Third-generation programming languages: procedural programming languages. When they first appeared, they were called high-level languages, meaning languages closer to human speech. Languages like Basic, Fortran, Cobol, C, and Pascal are truly called high-level languages because they already had their own compilation systems and development packages; execution required a compiler. Compared to machine language and assembly language, these computer languages were designed from the perspective of human logical thinking, with a significantly higher level of abstraction. The introduction of modularity made programs clearer. However, their drawback is that they are very difficult to explain because they are based on procedural thinking and therefore naturally lack object-oriented features.

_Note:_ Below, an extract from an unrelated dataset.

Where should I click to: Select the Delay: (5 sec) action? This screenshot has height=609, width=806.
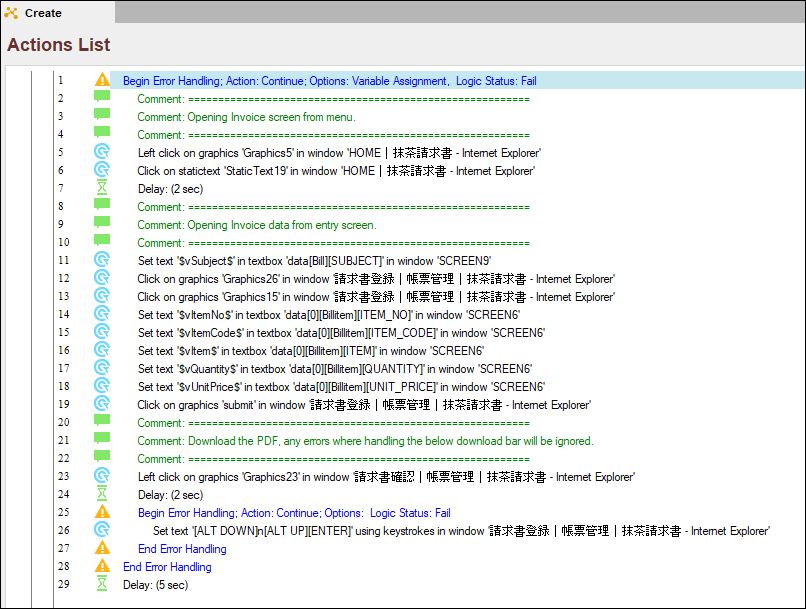155,585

Fourth-generation programming languages: object-oriented programming languages. These are the current mainstream development languages, such as C++ and Java. Their characteristics include: (1) encapsulation, based on security considerations; (2) inheritance, based on extension processing; and (3) polymorphism, with greater emphasis on flexibility and reusability. Fourth-generation languages have a wide variety of development tools. Microsoft's VS series includes various versions such as VC-C++, VB-Basic, VJ-Java, VF-FoxBase, and C# based on the DotNet platform (the latest VS2010 also introduces F#). The increasingly popular Java development tools are also plentiful; the following section will discuss some related aspects based on future trends in software development.

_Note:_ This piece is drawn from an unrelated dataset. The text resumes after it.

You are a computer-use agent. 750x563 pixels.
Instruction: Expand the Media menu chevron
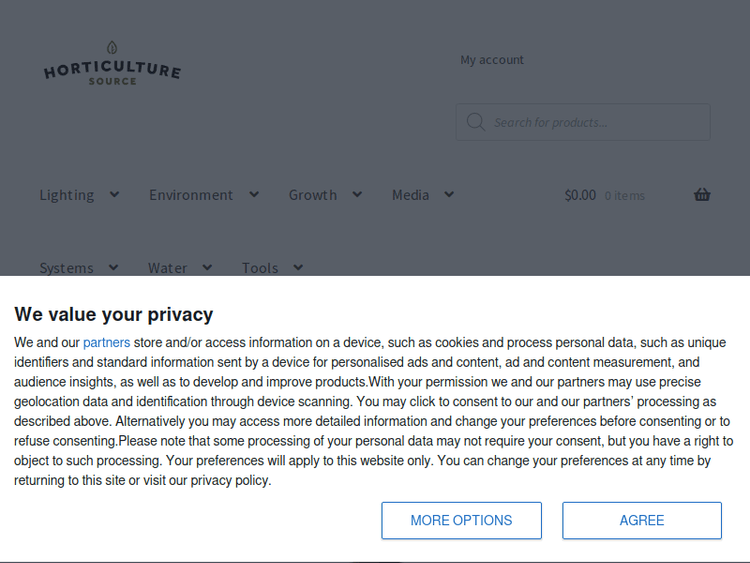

The above is a brief overview of the fourth generation of programming languages. Many people have proposed ideas for the fifth generation of programming languages, but so far no solution has stood out and emerged victorious.
Today, mainstream programming languages and tools primarily cover a wide range of fields. Machine language has long since disappeared, becoming an ancient legend. Assembly language and C language basically dominate operating system kernels, industrial control, real-time systems, and other fields. In recent years, the Linux system, which has become quite popular, mainly uses C language. C++ not only supports object-oriented programming but also procedural programming structures.
Currently, C++ has a clear advantage in fields such as communications, networking, graphics, image processing, and multimedia platforms. These fields typically have high performance requirements, and C++ offers high execution efficiency (although assembly and C have even higher efficiency, they are difficult to implement). Furthermore, developers prioritize C++ in their development packages, making it unmatched by other languages in terms of high-precision algorithmic programming.
There's a classic saying: "Real programmers use VC, smart programmers use Delphi." At first glance, this seems problematic—VC is a programming tool, while Delphi is a programming language. However, this isn't the case. Delphi 1 through Delphi 7 used Object Pascal; it wasn't until Delphi 8 that it was called the Delphi language. This is completely different from saying "I know VC." VC is a programming tool, and an axe is a logging tool. If you say "I know how to use an axe" because you know how to log, you'll make a fool of yourself. The proper way to say it is "I know how to use VC." Although Delphi was originally developed by Borland, it's easier to learn than VS (including VC) for most Windows programming tasks, has a tighter connection to the WinAPI, makes it easier for users to achieve their goals, and allows for the creation of more visually appealing interfaces.
The now-famous QQ was initially developed in Delphi, only gradually switching to VC++ after 2001. Many popular apps like Xunlei also use Delphi. In short, before 2005, anything VC++ could do, Delphi could do as well (or even better). However, as Borland wanted to focus more on its promising Application Lifecycle Management (ALM) business...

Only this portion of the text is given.